Je ne m’exagère pas, et j’espère que la Chambre ne s’y trompera point, la portée de ces paroles, mais vous savez tous qu’il faut, en Russie, pour que certaines affirmations de politique générale puissent se produire, le consentement gouvernemental. J’ai simplement le droit de conclure que si le gouvernement russe, pour les intérêts immédiats de sa politique en Orient, décourage les tendances nationalistes des peuples balkaniques, il laisse se produire, avec une complaisance dont plus tard il tirera parti, l’affirmation d’un sentiment contraire favorable à ces populations elles-mêmes. Eh bien, prenez garde qu’un jour, lorsque vous aurez déclaré solennellement à cette tribune que vous ne pouvez pas aller au secours des Crétois ou que vous ne pouvez pas ne pas vous associer à des mesures de coercition contre la Grèce, parce que la solidarité de votre politique avec la politique russe vous y oblige, prenez garde que dans l’avenir, lorsque votre discrédit auprès de ces populations orientales sera complet, et lorsque l’intérêt de la Russie sera d’avoir une autre politique, elle n’essaie précisément de rejeter sur la France, et sur la France seule, la responsabilité de l’attitude qui aura été prise par vous et par elle en Orient. (Applaudissements à l’extréme gauche.)

Tout à l’heure, M. le président du conseil disait : « L’heure n’est plus aux chimères des nationalités et la France a assez souffert de la politique des nationalités pour ne pas aller tenter de nouveau en Orient quelque aventure de cet ordre. »

M. le Président du Conseil

Je n’ai pas dit cela de cette façon.

M. Jaurès

Monsieur le président du conseil, permettez-moi de vous dire que lorsqu’on vous demande de ne pas aller écraser en Grèce et en Crète une nationalité qui a le droit de s’affirmer, on ne vous demande pas de vous jeter dans une aventure.
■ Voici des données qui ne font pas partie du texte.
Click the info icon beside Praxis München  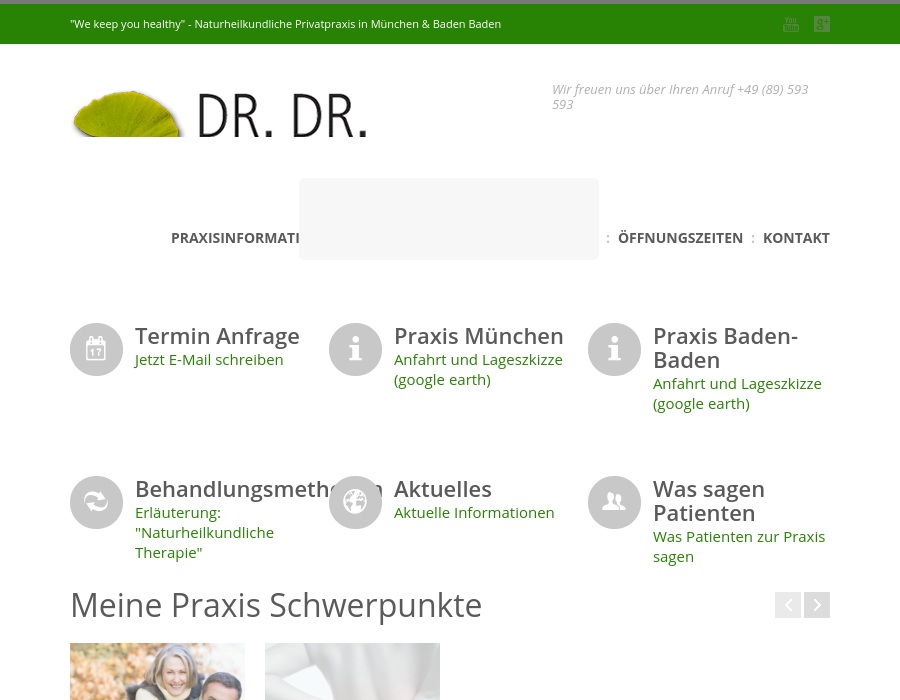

Et, après tout, vous qui vous réclamez toujours contre nous des souvenirs de la Révolution française, vous n’avez pas le droit d’oublier que c’est la Révolution française qui, il y a un siècle, a suscité partout, parmi les peuples, ces mouvements d’indépendance qui se sont traduits par l’affirmation des nationalités (Applaudissements à l’extrême gauche), et ce qui nous a perdus, ce qui nous a diminués, quoi qu’il ait pu être dit à cette tribune, — et c’étaient des paroles imprudentes, — ce qui nous a diminués, ce n’est pas la croissance de l’Italie, ce n’est pas la constitution d’une Italie unie et affranchie ; ce qui nous a diminués, monsieur le président du conseil, c’est la politique contradictoire, tantôt révolutionnaire, tantôt contre-révolutionnaire de l’Empire, qui intervenait d’abord pour susciter l’espérance italienne, et ensuite pour l’écraser et l’humilier (Applaudissements à l’extrême gauche) n’ayant ainsi pour lui-même le bénéfice ni d’une politique ni de l’autre. Puisque vous avez réveillé ces souvenirs des nationalités, vous êtes, à l’heure actuelle, dans la question orientale, en train de commettre la même faute et de vous livrer à la même contradiction. Vous intervenez au profit du Sultan : mais vous savez bien, quels que soient vos efforts pour rester dans le concert européen, que vous ne pourrez pas intervenir contre la Crète et contre la Grèce d’une action aussi certaine, aussi délibérée que le veut l’empereur d’Allemagne, et vous n’aurez pas, dans le sens conservateur, le bénéfice de cette politique ; vous n’aurez pas non plus le bénéfice de la politique libérale, humaine qui eût consisté, sinon à aider, au moins à ne pas écraser sous le poids de la France une nationalité qui réclame son droit. (Applaudissements à l’extrême gauche. — Rumeurs au centre.)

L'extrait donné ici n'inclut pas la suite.